GR Engineering Services has signed an EPC contract with Genesis Minerals’ subsidiary Genesis Minerals (Leonora) Pty Ltd for the Tower Hill gold project near Leonora in Western Australia, after previously being named preferred contractor. The scope covers detailed engineering, procurement and construction of the processing plant and associated non-process infrastructure for the brownfields expansion. Project engineers will be watching for plant throughput design, integration with existing Leonora operations and any geotechnical requirements for foundations and tailings or waste storage once detailed specifications are released.

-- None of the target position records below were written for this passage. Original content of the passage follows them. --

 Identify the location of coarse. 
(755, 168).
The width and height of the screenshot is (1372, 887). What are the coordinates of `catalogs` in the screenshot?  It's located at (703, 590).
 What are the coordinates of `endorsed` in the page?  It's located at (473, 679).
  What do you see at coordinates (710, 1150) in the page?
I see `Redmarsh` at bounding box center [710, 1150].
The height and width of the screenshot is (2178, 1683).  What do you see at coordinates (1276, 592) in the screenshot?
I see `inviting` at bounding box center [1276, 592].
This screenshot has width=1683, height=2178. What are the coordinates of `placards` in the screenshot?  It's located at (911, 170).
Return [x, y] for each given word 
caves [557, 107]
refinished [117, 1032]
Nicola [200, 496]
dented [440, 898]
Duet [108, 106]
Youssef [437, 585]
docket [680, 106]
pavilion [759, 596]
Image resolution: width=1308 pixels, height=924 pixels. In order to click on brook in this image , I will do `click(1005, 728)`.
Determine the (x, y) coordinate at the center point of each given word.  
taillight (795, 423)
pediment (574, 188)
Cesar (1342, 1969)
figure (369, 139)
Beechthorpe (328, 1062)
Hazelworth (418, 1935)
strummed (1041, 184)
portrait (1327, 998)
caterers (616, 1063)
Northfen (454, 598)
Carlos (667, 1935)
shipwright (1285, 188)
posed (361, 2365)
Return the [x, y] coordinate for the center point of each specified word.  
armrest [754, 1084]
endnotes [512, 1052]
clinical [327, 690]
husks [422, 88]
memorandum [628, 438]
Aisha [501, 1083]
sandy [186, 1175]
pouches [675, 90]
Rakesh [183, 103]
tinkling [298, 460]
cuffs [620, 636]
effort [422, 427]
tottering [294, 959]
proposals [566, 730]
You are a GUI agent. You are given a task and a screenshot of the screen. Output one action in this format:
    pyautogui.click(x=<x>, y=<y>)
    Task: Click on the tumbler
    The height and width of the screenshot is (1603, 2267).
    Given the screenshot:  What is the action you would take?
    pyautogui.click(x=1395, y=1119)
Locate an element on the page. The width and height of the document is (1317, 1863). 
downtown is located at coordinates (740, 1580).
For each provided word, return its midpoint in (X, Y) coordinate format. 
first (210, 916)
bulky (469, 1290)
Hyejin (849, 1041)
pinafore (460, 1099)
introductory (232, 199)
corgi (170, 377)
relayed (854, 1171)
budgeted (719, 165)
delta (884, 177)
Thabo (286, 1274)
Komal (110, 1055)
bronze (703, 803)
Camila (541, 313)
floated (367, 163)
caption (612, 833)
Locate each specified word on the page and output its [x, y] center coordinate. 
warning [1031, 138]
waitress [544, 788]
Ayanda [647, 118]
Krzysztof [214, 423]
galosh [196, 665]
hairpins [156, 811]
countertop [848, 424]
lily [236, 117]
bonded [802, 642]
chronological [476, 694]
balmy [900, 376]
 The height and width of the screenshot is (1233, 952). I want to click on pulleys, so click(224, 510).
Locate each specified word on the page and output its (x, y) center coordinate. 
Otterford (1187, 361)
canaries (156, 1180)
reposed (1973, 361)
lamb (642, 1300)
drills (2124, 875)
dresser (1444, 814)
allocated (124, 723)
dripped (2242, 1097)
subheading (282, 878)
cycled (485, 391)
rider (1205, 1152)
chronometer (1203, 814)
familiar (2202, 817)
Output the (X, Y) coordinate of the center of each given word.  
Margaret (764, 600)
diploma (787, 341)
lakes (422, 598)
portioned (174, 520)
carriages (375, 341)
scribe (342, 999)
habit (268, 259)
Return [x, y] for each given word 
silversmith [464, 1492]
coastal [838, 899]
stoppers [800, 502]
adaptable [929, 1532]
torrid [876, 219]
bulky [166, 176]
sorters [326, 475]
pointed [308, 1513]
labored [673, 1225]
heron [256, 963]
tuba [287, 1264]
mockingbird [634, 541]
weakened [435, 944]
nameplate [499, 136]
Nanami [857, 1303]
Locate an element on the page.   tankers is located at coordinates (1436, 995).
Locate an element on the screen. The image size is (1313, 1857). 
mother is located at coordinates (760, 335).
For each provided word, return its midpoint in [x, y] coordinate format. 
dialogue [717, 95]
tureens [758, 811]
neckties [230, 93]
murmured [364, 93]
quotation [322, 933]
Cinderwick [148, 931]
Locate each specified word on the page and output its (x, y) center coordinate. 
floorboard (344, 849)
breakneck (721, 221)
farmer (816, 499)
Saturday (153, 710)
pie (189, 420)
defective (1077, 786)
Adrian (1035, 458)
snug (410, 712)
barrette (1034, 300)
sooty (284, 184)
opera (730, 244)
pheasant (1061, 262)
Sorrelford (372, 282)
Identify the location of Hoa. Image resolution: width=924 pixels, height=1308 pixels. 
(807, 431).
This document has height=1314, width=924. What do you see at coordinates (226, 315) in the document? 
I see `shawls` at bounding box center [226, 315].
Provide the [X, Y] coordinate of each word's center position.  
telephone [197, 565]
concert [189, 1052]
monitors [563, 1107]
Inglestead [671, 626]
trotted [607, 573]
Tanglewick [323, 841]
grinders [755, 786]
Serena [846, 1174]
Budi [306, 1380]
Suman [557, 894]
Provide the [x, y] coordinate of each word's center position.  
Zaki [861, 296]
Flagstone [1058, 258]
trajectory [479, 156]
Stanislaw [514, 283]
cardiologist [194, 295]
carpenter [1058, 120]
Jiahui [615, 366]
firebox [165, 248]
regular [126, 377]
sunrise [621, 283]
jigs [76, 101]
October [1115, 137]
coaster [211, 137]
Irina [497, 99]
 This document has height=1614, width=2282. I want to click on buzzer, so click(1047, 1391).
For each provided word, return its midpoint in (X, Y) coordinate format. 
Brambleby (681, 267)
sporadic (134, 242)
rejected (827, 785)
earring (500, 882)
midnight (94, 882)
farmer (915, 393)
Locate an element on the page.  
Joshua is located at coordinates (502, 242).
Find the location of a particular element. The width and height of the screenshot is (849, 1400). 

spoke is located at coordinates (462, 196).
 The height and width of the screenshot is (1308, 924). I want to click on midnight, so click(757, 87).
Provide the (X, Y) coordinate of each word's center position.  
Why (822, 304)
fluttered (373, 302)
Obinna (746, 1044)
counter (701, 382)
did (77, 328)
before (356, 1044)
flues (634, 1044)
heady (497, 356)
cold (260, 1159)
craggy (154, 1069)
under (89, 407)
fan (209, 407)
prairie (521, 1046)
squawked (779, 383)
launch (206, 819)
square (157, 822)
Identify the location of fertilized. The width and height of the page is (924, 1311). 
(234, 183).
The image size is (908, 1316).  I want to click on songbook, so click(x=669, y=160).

MaxMine has rolled out a production-grade machine learning system for load and dump classification across Australian mine fleets operated by Glencore, NRW Holdings and Macmahon, with the platform now running continuously for six months. The edge-deployed models automatically tag truck payload events in near real time, sharply cutting missed or misclassified loads and reducing manual data cleaning by site engineers. Early results point to tighter haulage cycle control and more reliable production reporting, giving dispatch and planning teams higher-confidence payload and cycle-time data.
Euro Mine Expo 2026 opens next week at Skellefteå Kraft Arena in northern Sweden, with a fully booked exhibitor floor and delegates expected from more than 40 countries. Organisers are positioning the exhibition area as a “leading arena for the green transition”, with suppliers showcasing low‑carbon mining equipment, electrified fleets and process optimisation technologies tailored to Nordic underground and open‑pit operations. For engineers, the event offers concentrated access to OEMs and technology developers working on decarbonised haulage, energy‑efficient comminution and digital monitoring of mine infrastructure.